We further investigated the fourth formula in Table 2 by comparing the predicted RUL and the true value of all experimental cycles. As shown in Figure 7, the upper-right corner of the plot demonstrates the initial stage of battery cycling. At this stage, the predicted value was less than the actual value. This might be due to the absence of significant aging characteristics, and the model could not accurately predict the battery life from the selected features. The lower-left corner of the plot shows the end stage of the battery cycling, and the predicted value was slightly higher than the actual value at this time, which may have been caused by the rapid decline in various performance indicators [31]. In the middle of the chart, the accuracy of the model was the most satisfactory. The obvious aging characteristics shown by the batteries are convenient for the model to capture and predict. Basically, all the data points were concentrated on the diagonal of the pair plot, which shows that the predicted value was in good agreement with the actual value. Our model achieved an excellent prediction accuracy from the perspective of R2 (0.91) and RMSE (18.17). Through appropriate pretraining on LFP solid battery data, the model also exhibited a passable transfer prediction ability for NMC solid battery data. These experimental results showed that the method developed in this paper is universal in the field of solid-state lithium batteries with different material systems.
Then, we compared our results with the other three methods, SVR, GPR, and elastic net, in Table 3. SVR is a nonparametric algorithm based on support vector machine, GPR is a kernel-based probabilistic model that predicts according to the similarity between samples, and elastic net is a regularized linear regression model. These three methods have been employed frequently in the recent literature, and they have achieved high accuracy. However, due to the existence of an internal fixed formula, they still have no satisfactory adaptability and applicability in different battery systems.
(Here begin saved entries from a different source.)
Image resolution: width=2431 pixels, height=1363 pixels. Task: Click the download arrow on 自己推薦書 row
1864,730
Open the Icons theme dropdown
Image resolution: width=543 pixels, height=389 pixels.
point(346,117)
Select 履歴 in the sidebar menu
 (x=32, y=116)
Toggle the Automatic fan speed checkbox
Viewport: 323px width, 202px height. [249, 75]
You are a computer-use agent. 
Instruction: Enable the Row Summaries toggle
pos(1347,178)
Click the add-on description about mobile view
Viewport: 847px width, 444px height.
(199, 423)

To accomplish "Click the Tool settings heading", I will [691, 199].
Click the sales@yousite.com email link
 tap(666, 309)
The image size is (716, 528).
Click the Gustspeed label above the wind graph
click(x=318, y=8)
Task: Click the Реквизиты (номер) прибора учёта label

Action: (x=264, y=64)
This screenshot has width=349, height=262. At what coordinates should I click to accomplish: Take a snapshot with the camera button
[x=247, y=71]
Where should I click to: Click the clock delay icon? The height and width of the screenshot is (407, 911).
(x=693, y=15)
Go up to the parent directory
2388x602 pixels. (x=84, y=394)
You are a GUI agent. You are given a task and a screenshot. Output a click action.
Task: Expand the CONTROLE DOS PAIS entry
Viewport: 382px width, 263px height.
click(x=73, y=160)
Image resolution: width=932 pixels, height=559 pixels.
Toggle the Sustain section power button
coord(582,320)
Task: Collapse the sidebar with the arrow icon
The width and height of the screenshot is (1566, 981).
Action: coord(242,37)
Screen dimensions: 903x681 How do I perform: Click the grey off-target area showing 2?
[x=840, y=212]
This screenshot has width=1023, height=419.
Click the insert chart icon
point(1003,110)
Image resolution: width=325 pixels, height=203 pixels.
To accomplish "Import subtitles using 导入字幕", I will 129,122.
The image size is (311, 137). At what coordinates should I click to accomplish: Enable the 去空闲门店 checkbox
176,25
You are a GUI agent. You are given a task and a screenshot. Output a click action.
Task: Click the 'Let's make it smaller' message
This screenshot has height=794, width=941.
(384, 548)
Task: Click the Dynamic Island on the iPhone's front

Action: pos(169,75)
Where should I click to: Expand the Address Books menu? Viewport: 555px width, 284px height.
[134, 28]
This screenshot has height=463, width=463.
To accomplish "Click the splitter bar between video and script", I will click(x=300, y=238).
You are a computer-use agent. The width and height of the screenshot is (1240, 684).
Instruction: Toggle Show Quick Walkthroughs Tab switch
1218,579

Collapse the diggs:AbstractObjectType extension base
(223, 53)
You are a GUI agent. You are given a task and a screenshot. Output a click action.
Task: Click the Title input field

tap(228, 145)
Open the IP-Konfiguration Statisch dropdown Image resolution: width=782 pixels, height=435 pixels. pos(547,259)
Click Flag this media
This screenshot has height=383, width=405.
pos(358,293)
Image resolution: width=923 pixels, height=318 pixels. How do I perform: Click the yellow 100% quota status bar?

For accuracy comparison during these machine-learning models, we randomly selected cycles 53, 105 and 179 as examples. As the number of cycles increased, the advantage of our model gradually became obvious. At cycle 179, the predicted RUL error led by SR reduced to 0, while the predicted RUL errors of SVR, GPR, and EN remained high at 27, 13, and 27, respectively. R2 and RMSE were evaluated by comparison between the prediction RUL values of four methods and the true RUL values from whole cycles of the test battery.
The higher prediction accuracy of our SR model was attributed to the screened features, which accurately tracked the battery degradation and created highly correlated inputs for the SR model. The diversity of applied symbols broke the restriction of fixed expressions and was also helpful for better optimization results [41]. However, the computation cost might be the current limitation of this model, as listed in Table 4. Comparing the other three methods with the fixed mapping formula form, the training time and storage consumption of symbolic regression were larger. This can be improved by reducing the number of screened features and formula symbols using domain knowledge in future work. Besides, the training process is strongly dependent on the quality and quantity of battery testing data. Thus, we made our experimental data publicly available at Zenodo [42]. This should encourage other battery researchers to share their experimental data to promote the development of battery cycle life prediction research.
The promise of symbolic regression for fast and accurate battery RUL prediction was demonstrated in this work. RUL prediction would promote the development of cell pack balanced design and battery echelon utilization [7]. Battery cycle life estimation could also greatly shorten the electrochemical test time and could accelerate the optimization of battery material systems and manufacturing processes. Overall, RUL prediction could provide great prospects for battery application, management, and optimization in the future.

5. Conclusions

This paper focused on identifying degradation patterns and the RUL prediction of solid-state lithium polymer batteries by using domain knowledge features. First, 11 physical quantities such as capacity, energy, and charge/discharge voltage differences were chosen as input features by analyzing degradation mechanisms, charging/discharging curves, and correlations between features and RUL. Then, the RUL was estimated using a symbolic regression model, which showed that kurtosis and charge-specific capacity had strong correlations with RUL. Finally, the SR model showed a higher accuracy (R2, 0.91) compared with the other three machine learning methods (SVR, GPR, and EN with R2 as 0.81, 0.83, and 0.69, respectively). This improvement was attributed to the accurate tracking of battery aging by the proposed impedance evolution features and the successful optimization by the unique formula mining function of SR models. Solid-state lithium batteries are close to the gate of commercialization, and their RUL prediction will become of vital importance. Improving the RUL prediction model with higher accuracy, earlier estimation, and better interpretability is promising to further promote the large-scale applications of solid-state lithium batteries.

Supplementary Materials

The following are available online at https://www.mdpi.com/article/10.3390/app11104671/s1, Table S1: 30 available features.

Author Contributions

D.C. and W.S. conceived and carried out the experiments. Y.-C.C. was in charge of the overall direction. S.T. provided the main datasets as the experimental foundation. L.W. classified and sorted the key technical patents and algorithms. L.W., A.M., Y.C., H.W., P.L. and S.L. carried out the energy storage conditions and life-span service performance investigation, and useful discussions in the final manuscript. All authors have read and agreed to the published version of the manuscript.

Funding

This research and APC was funded by the National Natural Science Foundation of China, grant number 52077096, Hubei Provincial Science and Technology Major Project of China, grant number 2020AEA011, the Key Research & Development Plan of Hubei Province of China under, grant number 2020BAB100, and the excellent youthful project Scientific research of Hunan Provincial Department of Education, grant number 20B491.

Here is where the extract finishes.